- STAR Home
- > SMCD Home
- > Suomi NPP CrIS Full Spectral Resolution SDR Products using STAR Offline Processing System
Demonstrating Suomi NPP CrIS Full Spectral Resolution SDR Products using STAR Offline Processing System
Principal Investigator: Yong Han
Click to enlarge - an example of CrIS FSR (red line) and normal
spectral resolution (black line, offset by 50 K) spectra. The spectral
resolutions of the FSR mid-wave and shortwave bands are increased by
factors 2 and 4, respectively, in comparison to those of the NSR SDRs.
Channels sensitive to the carbonate gases in the two bands are labeled
with CH4 (1210 - 1400 cm-1), CO (2155-2190 cm-1) and CO2 (2300-2370 cm-1).

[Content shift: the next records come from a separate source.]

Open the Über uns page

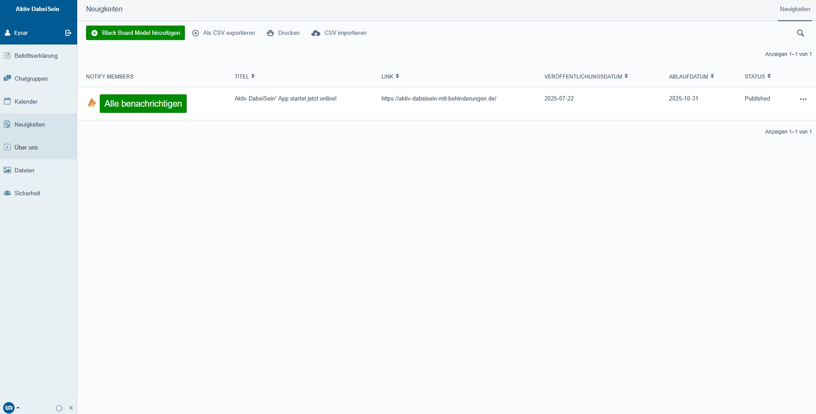26,147
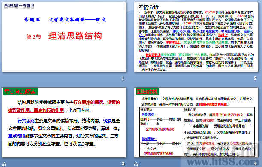Click the green 回归教材 header box
The image size is (262, 167).
pyautogui.click(x=147, y=92)
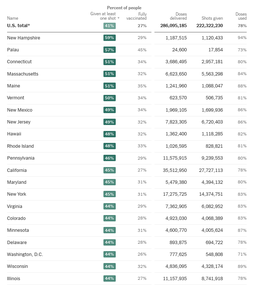This screenshot has width=256, height=285.
Task: Sort by the Name column header
Action: 13,18
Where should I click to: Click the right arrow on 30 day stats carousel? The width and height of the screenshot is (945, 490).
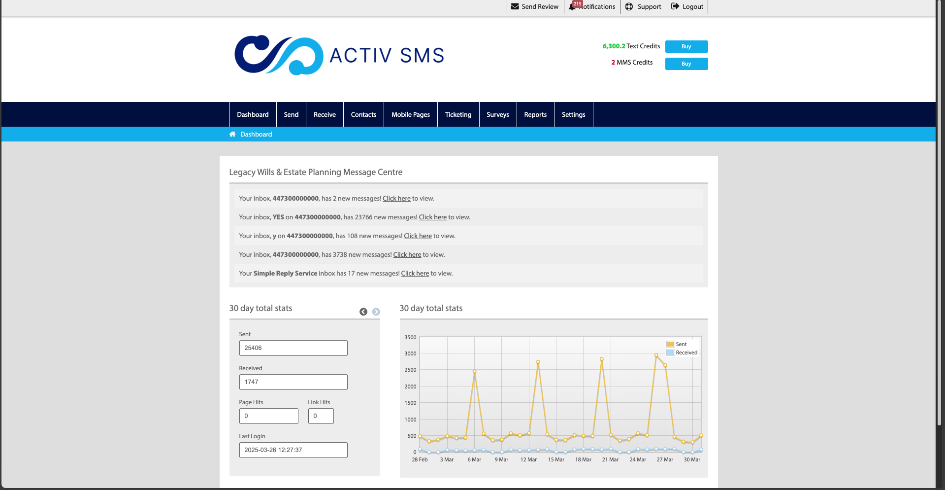(376, 312)
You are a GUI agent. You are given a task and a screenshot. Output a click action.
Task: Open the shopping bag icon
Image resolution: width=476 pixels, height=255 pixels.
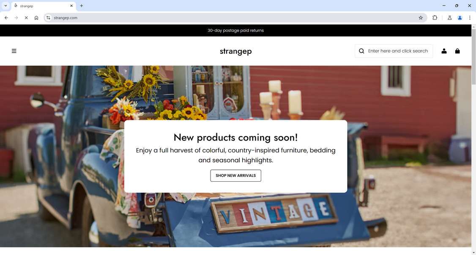click(x=457, y=51)
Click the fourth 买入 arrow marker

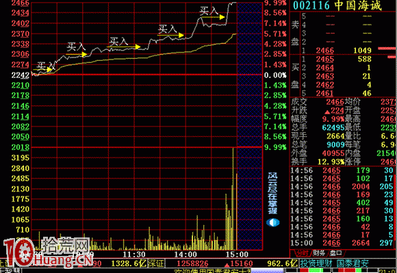point(170,35)
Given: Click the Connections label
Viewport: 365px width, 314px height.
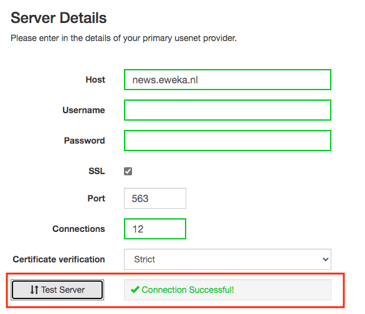Looking at the screenshot, I should point(78,229).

NOAA/STAR has developed a ground processing system to generate the
full spectral resolution (FSR) Sensor Data Records (SDRs) for the Cross-
Track Infrared Sounder (CrIS) instrument onboard the Suomi National
Polar-Orbiting Partnership (S-NPP) satellite. This achievement laid the
ground work for the data production, and demonstrated the S-NPP FSR SDR
products. Started on December 04, 2014, when the CrIS was commanded to
the FSR mode operation from the normal spectral resolution (NSR) mode
operation, STAR routinely produces the FSR SDRs, available to the public
via the STAR FTP site with a data latency of less than 12 hours. The FSR
SDR includes a total of 2211 spectral channels, a substantial increase
from the 1305 channels of the normal spectral resolution (NSR) SDRs,
which continue to be generated by the NOAA operational processing system
after the CrIS FSR transition. Figure 5 shows an example of the FSR and
NSR spectra. The spectral resolutions of the FSR mid-wave and shortwave
bands are increased by factors 2 and 4, respectively, in comparison to
those of the NSR SDRs. The FSR radiance data are critical for retrieving
carbonate products such as carbon monoxide (CO), carbon dioxide (CO2)
and methane (CH4). In addition, the increase of the information content
from the FSR radiance data on atmospheric temperature and water vapor
improves the numerical weather prediction (NWP). STAR is utilizing the
CrIS FSR data in the NOAA-Unique CrIS/ATMS (Advanced Technology
Microwave Sounder) Processing System to generate carbonate products.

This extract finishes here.